TASK INSTRUCTIONS — Make an exact copy of the entries below with the pictures removed.

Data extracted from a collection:
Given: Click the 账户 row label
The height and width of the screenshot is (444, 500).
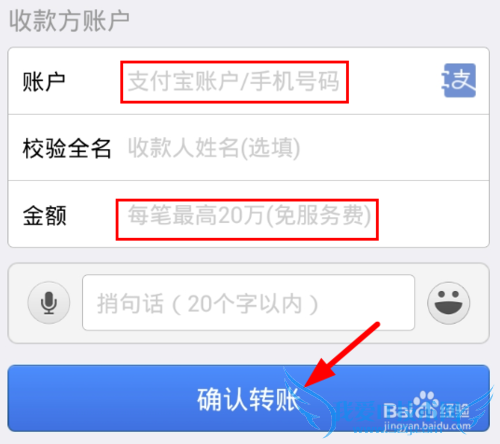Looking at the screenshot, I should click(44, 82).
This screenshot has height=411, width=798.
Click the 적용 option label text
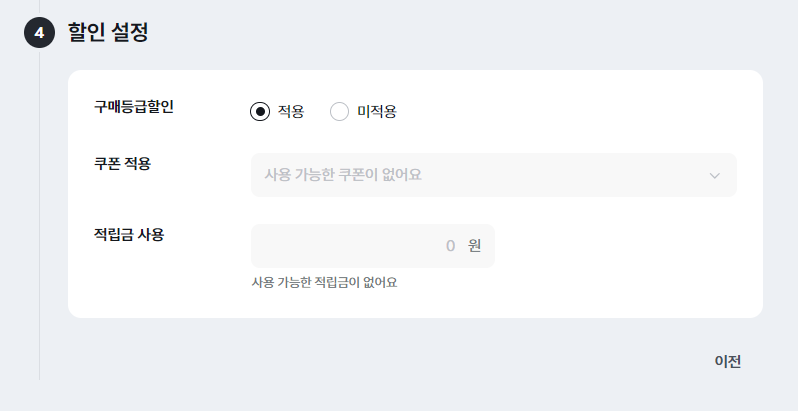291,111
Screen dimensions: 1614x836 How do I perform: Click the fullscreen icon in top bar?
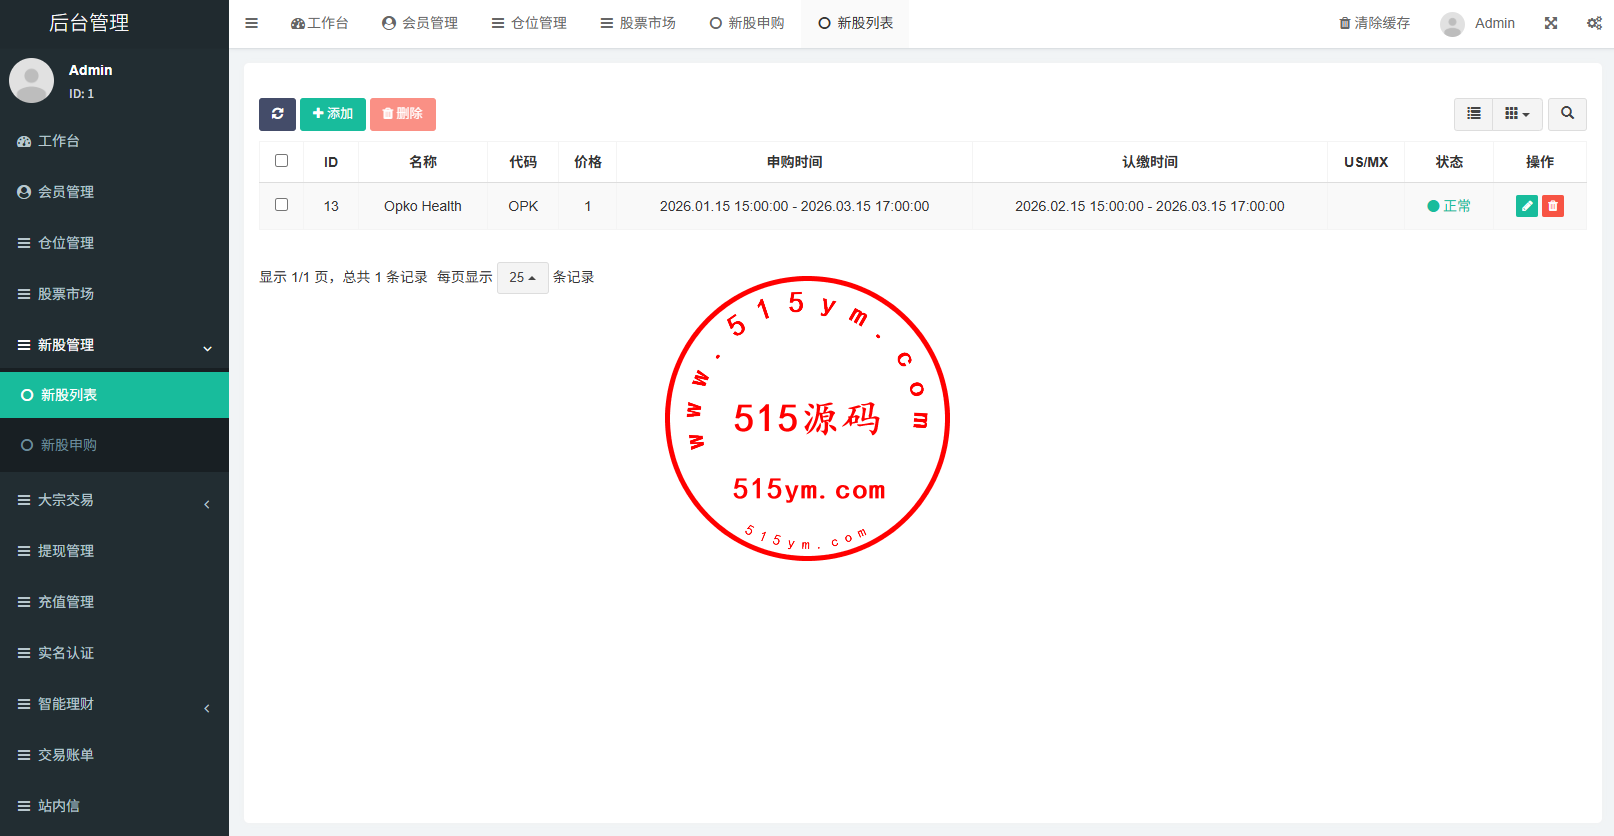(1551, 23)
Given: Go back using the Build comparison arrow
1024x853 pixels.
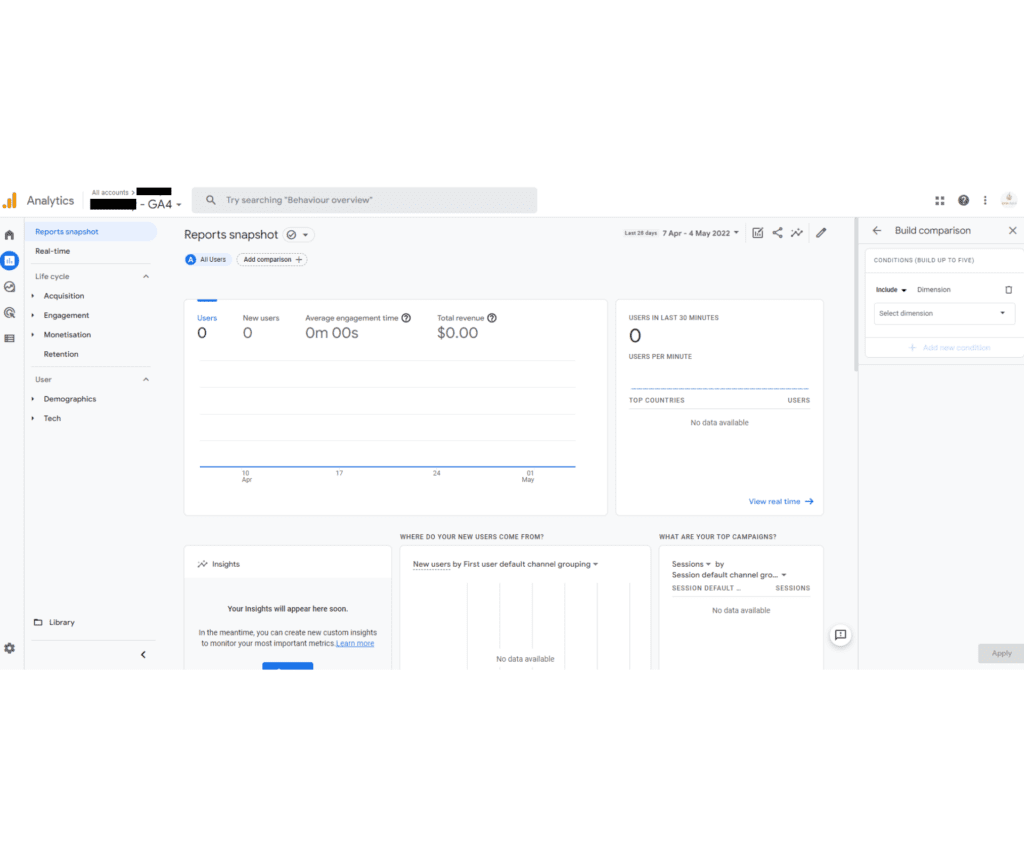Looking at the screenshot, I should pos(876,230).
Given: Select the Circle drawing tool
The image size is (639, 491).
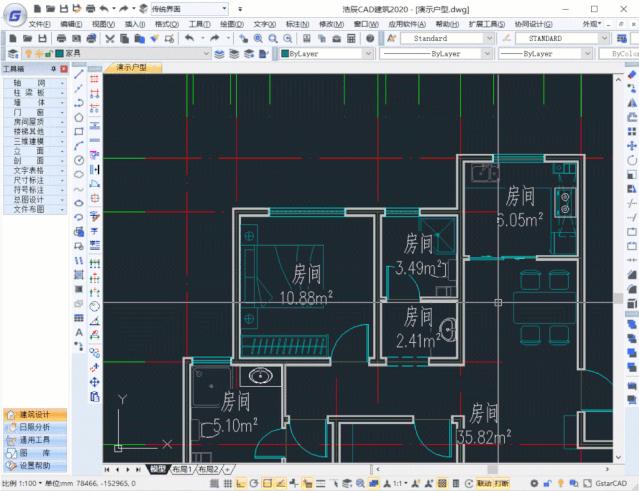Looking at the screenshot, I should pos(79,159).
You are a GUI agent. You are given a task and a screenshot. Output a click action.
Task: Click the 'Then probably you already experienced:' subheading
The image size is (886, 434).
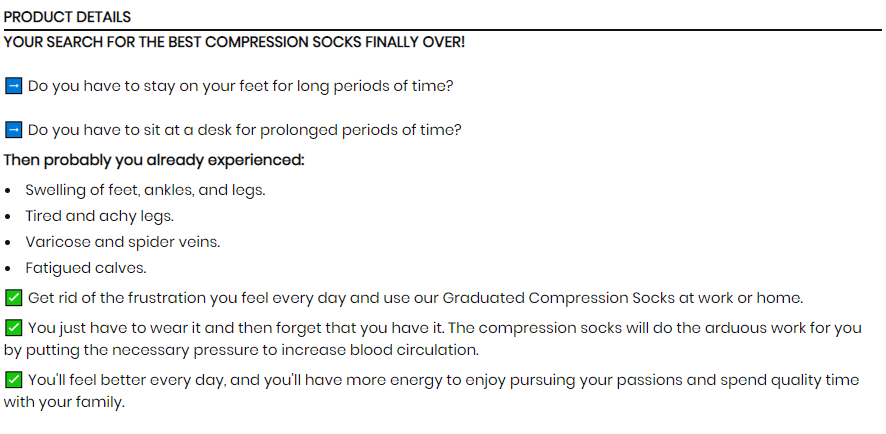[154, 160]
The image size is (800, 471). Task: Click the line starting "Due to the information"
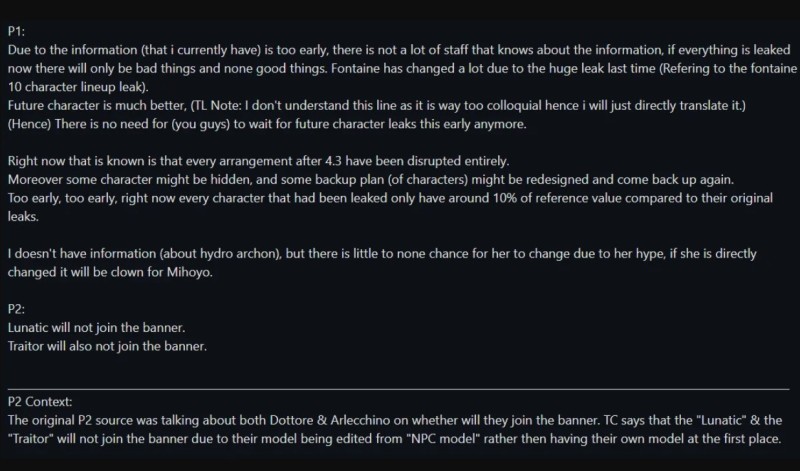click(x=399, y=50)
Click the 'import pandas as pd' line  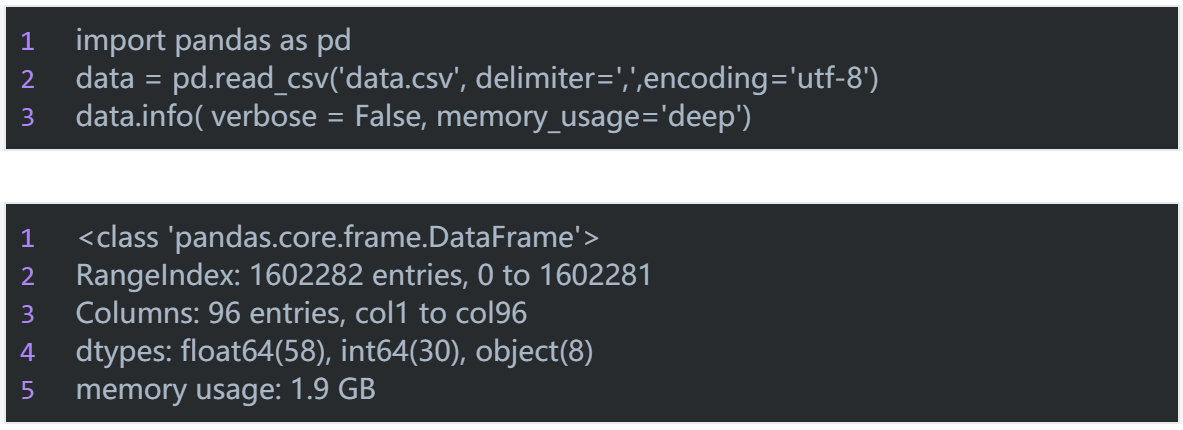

TASK OUTPUT —
Given: Click the 账户 row label
The height and width of the screenshot is (444, 500).
Looking at the screenshot, I should click(44, 82).
This screenshot has height=411, width=798.
Click the 적용 option label text
291,111
Screen dimensions: 1614x836 How do I perform: Click the fullscreen icon in top bar?
(1551, 23)
Given: Go back using the Build comparison arrow
1024x853 pixels.
Looking at the screenshot, I should pos(876,230).
Given: Select the Circle drawing tool
The image size is (639, 491).
Looking at the screenshot, I should pos(79,159).
You are a GUI agent. You are given a task and a screenshot. Output a click action.
Task: Click the 'Then probably you already experienced:' subheading
The image size is (886, 434).
[154, 160]
The image size is (800, 471). Task: Click the line starting "Due to the information"
click(x=399, y=50)
Click the 'import pandas as pd' line  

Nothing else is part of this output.